# Filling The Infield



## Gunther455 (Dec 30, 2005)

I have been browsing the site, as I have been building my track and getting allot of great tips. I have mounted the track and have competed the grooming stage (cutting off the locking bumps!!!). I have mounted the track on cork directly to the plywood table, now I need to fill in the infield sections,so I can paint and landscape. In one thread AFX mentioned using foam from Mcmaster-Carr and cover with Quikrete Concrete Patch. Sounds good, but Mcmaster-Carr has about a Million types of foam!! Any suggestions for locally purchased items to fill the infield area? 

Thanks


----------



## AfxToo (Aug 29, 2003)

-----


----------



## Gunther455 (Dec 30, 2005)

Wow, thanks for the quick reply!!! I was thinking of searching for 1/4" foam at Home Depot, and then skim coating it with Quikrete concrete patch, then painting it a green color for the base and finishing with woodland scenics green static turf flock.


----------



## AfxToo (Aug 29, 2003)

-----


----------



## Nightshade (Jan 15, 2006)

Man Afx....you are just FULL of good info. I was thinking I'd have to go to hoslotcarracing to get the FISA curbing in bulk.....many thanks!

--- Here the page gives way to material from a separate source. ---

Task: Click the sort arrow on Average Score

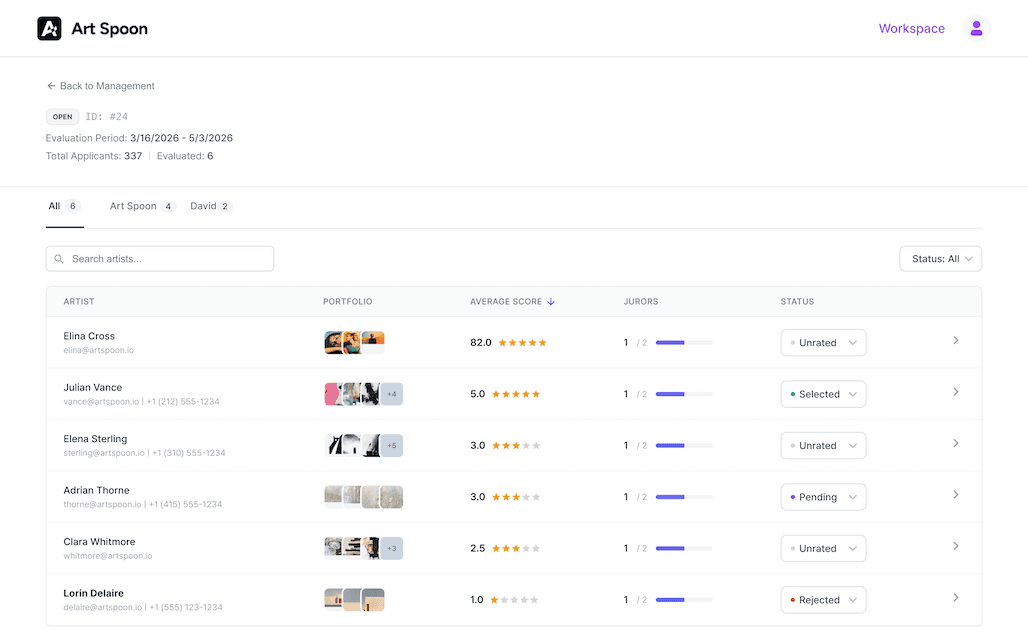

One thing tho...this curbing does not have an adhesive strip whereas hoslotcarracing does (I believe?). Any thoughts on that?

Mike

Also.....I've found a source for new Tomy track. He's asking $2.75 ea. for a 15" straight. $1.75 per ea. 9". $10 for 4-6", plus 4-12", plus 2-9" curves. Are these decent prices?


----------



## NHawk52 (May 16, 2005)

For quick, simple, and cheap adhesive, just drop some spots of caulking. self-spreads flat, holds well, and allows for easy removal when modifying the layout.

Alan


----------



## Nightshade (Jan 15, 2006)

Caulking....like the white caulk I can get at Wal-Mart?


----------



## AfxToo (Aug 29, 2003)

-----


----------



## Gunther455 (Dec 30, 2005)

I bought the borders from hoslotcarracing, this was before I knew about the place AFXToo mentioned. I nailed my borders in place with finishing nails and then used hoslotcarracing's border tape kit. The tape kit covers the little holes, so they are not visible at all. AFXToo I got the concret patch mix today, does it dry dark gray? Do you think I should mix the color into the mix in addition to painting once it is dry?


----------



## AfxToo (Aug 29, 2003)

-----


----------



## Nightshade (Jan 15, 2006)

I've used contact cement before.....one great invention and use of horse glue!

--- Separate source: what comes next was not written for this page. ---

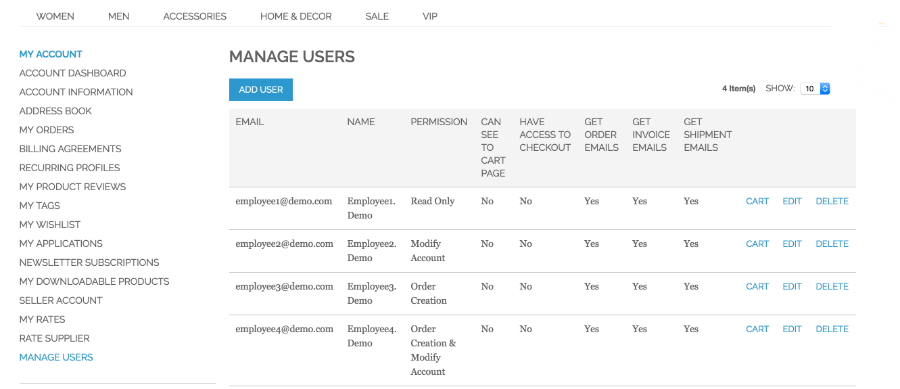
Task: Open My Orders in sidebar
Action: pos(46,130)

Actually, for those who do a bit of costuming (Ren 'Fests), contact cement is a great way to stick two pieces of leather together to ensure it's cut right and to keep it together while you stitch it.

Mike


----------



## Manning (Mar 2, 2004)

Another option for securing the track border is good ol' super glue. You can get the border stuck to the track exactly flush with very little effort. Quick too. It is fairly permanent, if that matters......


----------



## 69Ed (Jan 23, 2005)

As far as filling the infield goes, I ended up using 1/4" birch plywood. I tried foam core poster board, but it was actually more difficult to work with (cutting with x-acto) and glueing it down was kind of a pain. The 1/4" birch is definetly more pricey, but really nice to cut with a jig saw or scroll saw, and then you can countersink screws to hold it in place. 

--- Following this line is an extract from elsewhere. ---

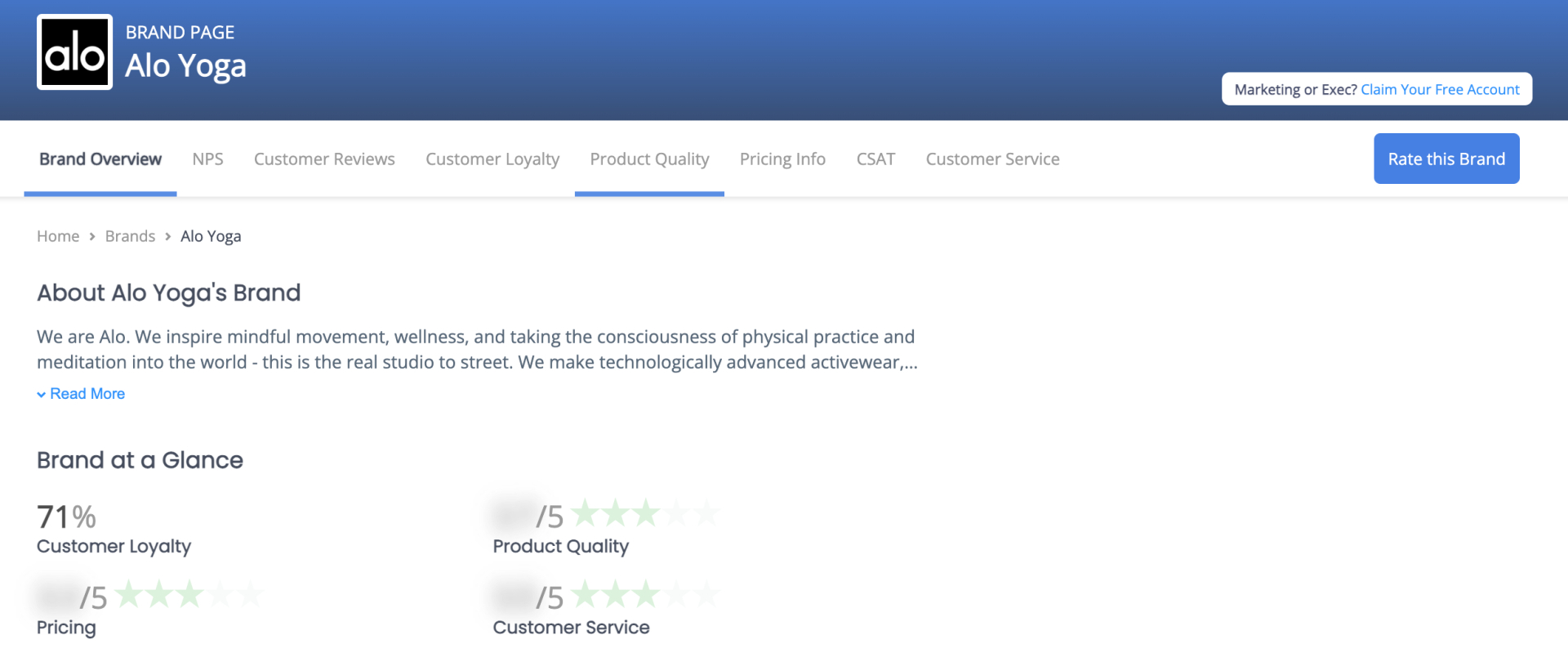The height and width of the screenshot is (662, 1568).
Task: Click the fifth star beside Customer Service
Action: click(707, 594)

I'm puttying and priming my infield tonight...

Good luck!

Ed


----------



## AfxToo (Aug 29, 2003)

-----


----------



## vaBcHRog (Feb 19, 2003)

Another ide for filling the infield is carpet. Go to your local hardware store and look at the carpet they have on the big rolls. Look at the bottom side if the carpet you might be surprised at the texture and colors available.

Roger Corrie


----------



## T-jetjim (Sep 12, 2005)

AFX2- You are right about poster board. I painted a bunch of it, then landscaped it using white glue and sprinkling grass and foilage on it. The next morning I took my wife to the slot car room to show her my handiwork and everything was curled up and stiff as a board.
Jim


----------



## Gunther455 (Dec 30, 2005)

What is poster board?, is it like cardboard? I was actually thinking of stapling down cardboard to build up to 1/4 inch, then leveling it out with Hydrocal, then use the woodland scenics products to add grass/sand/gravel. Any thoughts??


----------



## AfxToo (Aug 29, 2003)

-----


----------



## Franko (Mar 16, 2005)

Yikes, glad my poster board didn't read that it is supposed to curl up. Mine is fine. Used it as roadway shoulders and pit area. Primed the white poster board with brown rustoleum primer first, looks like GA red clay. Then painted over with flat black for the blacktop roadway. Perfectly, fine. I actually used carpet for my grass-like infield and it looks good. After 2.5 years its coming together and I'm almost ready to post some pics... :thumbsup:


----------



## AfxToo (Aug 29, 2003)

-----


----------



## Gunther455 (Dec 30, 2005)

Well I started using this stuff called "Light Wieght Hydrocal" I got it at a local Train Store Hobby shop. Pretty good stuff. It is similar to plaster but hardens like rock. I just poured it into the sections of layout I wanted to have dirt or grass, smooth it out with an artist pallet knife and it sets up quick. My next step is to paint it, then add the texture. The Hydrocal stuff I bought is from "Woodlands Scenics" I will post pics soon to give you an idea of what this stuff looks like.


----------